■ Written request: Report each line of the entries below that contains the word "chevron", treating uppercase and lowercase as different.

■ Records from a collection:
◆ ◆ ◆

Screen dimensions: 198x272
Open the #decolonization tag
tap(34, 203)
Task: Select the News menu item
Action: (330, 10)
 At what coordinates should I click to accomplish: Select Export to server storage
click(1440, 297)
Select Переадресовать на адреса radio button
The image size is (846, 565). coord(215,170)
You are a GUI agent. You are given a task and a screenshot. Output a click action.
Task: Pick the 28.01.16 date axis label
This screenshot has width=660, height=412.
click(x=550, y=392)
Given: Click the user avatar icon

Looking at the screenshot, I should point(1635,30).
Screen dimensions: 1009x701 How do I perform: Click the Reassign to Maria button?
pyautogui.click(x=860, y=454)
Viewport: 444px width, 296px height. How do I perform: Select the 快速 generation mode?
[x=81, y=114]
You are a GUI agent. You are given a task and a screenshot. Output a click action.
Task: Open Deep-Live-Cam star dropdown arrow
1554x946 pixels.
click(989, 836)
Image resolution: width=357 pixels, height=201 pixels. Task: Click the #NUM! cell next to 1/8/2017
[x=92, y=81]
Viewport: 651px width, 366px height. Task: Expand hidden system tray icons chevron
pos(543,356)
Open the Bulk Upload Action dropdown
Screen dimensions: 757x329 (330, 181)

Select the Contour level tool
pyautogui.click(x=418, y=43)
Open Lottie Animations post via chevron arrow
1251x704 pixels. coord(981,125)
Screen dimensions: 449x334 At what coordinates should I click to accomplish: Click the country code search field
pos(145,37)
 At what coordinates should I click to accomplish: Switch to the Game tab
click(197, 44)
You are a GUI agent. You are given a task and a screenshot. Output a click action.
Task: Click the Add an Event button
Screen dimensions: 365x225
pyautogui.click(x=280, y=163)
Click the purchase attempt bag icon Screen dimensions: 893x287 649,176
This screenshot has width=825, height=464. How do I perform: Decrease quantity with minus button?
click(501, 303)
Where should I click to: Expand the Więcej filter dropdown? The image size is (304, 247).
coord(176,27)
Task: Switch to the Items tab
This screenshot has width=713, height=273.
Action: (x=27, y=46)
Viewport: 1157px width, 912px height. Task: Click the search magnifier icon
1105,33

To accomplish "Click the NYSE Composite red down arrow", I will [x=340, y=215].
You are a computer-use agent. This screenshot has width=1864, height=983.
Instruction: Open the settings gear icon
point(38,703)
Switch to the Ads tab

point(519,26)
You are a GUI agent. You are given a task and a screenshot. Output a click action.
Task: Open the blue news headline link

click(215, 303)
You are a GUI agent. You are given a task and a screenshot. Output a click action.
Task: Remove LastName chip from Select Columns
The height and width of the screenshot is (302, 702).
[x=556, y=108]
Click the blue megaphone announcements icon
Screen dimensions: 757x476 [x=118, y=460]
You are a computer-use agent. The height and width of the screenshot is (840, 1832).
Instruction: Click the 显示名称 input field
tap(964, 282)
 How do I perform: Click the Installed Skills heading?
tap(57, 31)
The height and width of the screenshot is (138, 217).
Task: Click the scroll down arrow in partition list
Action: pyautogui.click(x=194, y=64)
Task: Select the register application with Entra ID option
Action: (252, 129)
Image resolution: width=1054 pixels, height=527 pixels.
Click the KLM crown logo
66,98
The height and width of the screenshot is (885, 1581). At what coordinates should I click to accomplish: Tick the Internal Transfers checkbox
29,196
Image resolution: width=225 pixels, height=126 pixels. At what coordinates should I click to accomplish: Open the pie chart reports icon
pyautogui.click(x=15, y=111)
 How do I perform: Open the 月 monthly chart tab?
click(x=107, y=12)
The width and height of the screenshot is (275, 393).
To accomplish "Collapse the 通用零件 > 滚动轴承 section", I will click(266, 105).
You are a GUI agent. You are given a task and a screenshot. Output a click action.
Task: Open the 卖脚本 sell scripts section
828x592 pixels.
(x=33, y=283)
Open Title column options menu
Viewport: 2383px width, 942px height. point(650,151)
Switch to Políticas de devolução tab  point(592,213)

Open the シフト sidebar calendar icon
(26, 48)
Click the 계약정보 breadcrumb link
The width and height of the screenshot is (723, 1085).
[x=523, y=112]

◆ ◆ ◆

■ Result of this task:
Viewport: 651px width, 366px height. Task: Expand hidden system tray icons chevron
Open Lottie Animations post via chevron arrow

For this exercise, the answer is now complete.